What needs to be done:
Reproduce the rows from the line with "Task: Open the Opinion menu section" to the line with "Action: (x=1501, y=184)", replacing "Opinion" with "Feedback" and keeping everything else unchanged.
___ The records
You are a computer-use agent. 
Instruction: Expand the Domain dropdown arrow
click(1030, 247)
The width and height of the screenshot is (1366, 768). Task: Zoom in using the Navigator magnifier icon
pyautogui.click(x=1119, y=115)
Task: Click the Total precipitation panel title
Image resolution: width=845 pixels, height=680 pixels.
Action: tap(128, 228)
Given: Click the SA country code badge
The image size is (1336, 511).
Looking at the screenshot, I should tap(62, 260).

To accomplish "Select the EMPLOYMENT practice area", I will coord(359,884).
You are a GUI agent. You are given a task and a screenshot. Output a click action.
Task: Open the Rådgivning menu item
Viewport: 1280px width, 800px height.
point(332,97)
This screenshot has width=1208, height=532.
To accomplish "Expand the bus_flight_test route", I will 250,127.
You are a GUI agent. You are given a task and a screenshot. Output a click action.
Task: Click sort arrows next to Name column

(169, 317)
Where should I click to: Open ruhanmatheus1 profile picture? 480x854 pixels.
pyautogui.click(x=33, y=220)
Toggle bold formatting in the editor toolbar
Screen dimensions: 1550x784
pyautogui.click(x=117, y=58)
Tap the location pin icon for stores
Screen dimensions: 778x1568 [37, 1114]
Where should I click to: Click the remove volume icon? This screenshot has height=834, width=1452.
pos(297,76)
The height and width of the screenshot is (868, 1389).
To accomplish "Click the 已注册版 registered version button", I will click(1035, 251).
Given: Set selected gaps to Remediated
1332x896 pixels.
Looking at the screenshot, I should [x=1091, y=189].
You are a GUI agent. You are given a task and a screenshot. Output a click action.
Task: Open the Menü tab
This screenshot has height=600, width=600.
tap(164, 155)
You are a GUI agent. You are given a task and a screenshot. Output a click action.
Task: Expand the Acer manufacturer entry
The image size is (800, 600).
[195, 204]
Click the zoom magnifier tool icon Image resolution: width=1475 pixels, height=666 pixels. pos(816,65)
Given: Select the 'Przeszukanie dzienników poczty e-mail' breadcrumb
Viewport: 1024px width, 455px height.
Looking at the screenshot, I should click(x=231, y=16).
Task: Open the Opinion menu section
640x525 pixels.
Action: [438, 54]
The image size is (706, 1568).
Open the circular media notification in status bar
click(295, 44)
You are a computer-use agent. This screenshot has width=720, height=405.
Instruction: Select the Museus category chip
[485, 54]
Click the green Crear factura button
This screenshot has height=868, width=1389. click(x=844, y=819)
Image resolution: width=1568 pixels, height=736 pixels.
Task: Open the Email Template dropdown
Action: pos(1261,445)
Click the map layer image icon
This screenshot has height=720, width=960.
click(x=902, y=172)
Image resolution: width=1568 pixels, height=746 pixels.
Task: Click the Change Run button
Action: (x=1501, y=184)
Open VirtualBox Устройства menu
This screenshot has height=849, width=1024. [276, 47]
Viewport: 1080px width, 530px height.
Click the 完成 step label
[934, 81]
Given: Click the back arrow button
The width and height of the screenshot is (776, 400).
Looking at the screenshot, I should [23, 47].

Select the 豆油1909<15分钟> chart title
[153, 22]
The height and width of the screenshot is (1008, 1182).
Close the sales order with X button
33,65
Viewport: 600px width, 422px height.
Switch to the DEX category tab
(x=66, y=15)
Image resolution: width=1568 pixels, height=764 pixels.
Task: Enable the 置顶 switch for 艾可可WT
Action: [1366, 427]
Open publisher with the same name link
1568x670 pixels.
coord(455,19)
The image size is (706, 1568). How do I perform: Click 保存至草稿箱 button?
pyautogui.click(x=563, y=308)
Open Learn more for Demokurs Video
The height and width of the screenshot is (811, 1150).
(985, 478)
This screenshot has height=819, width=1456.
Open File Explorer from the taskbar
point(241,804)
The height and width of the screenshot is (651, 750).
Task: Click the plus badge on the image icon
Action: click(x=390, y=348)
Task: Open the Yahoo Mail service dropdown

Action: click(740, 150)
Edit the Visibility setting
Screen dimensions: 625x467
______
Result of this task:
Task: Open the Feedback menu section
640x525 pixels.
Action: [438, 54]
The image size is (706, 1568).
Open the circular media notification in status bar
click(295, 44)
You are a computer-use agent. This screenshot has width=720, height=405.
Instruction: Select the Museus category chip
[485, 54]
Click the green Crear factura button
This screenshot has height=868, width=1389. click(x=844, y=819)
Image resolution: width=1568 pixels, height=736 pixels.
Task: Open the Email Template dropdown
Action: pos(1261,445)
Click the map layer image icon
This screenshot has height=720, width=960.
click(x=902, y=172)
Image resolution: width=1568 pixels, height=746 pixels.
Task: Click the Change Run button
Action: (x=1501, y=184)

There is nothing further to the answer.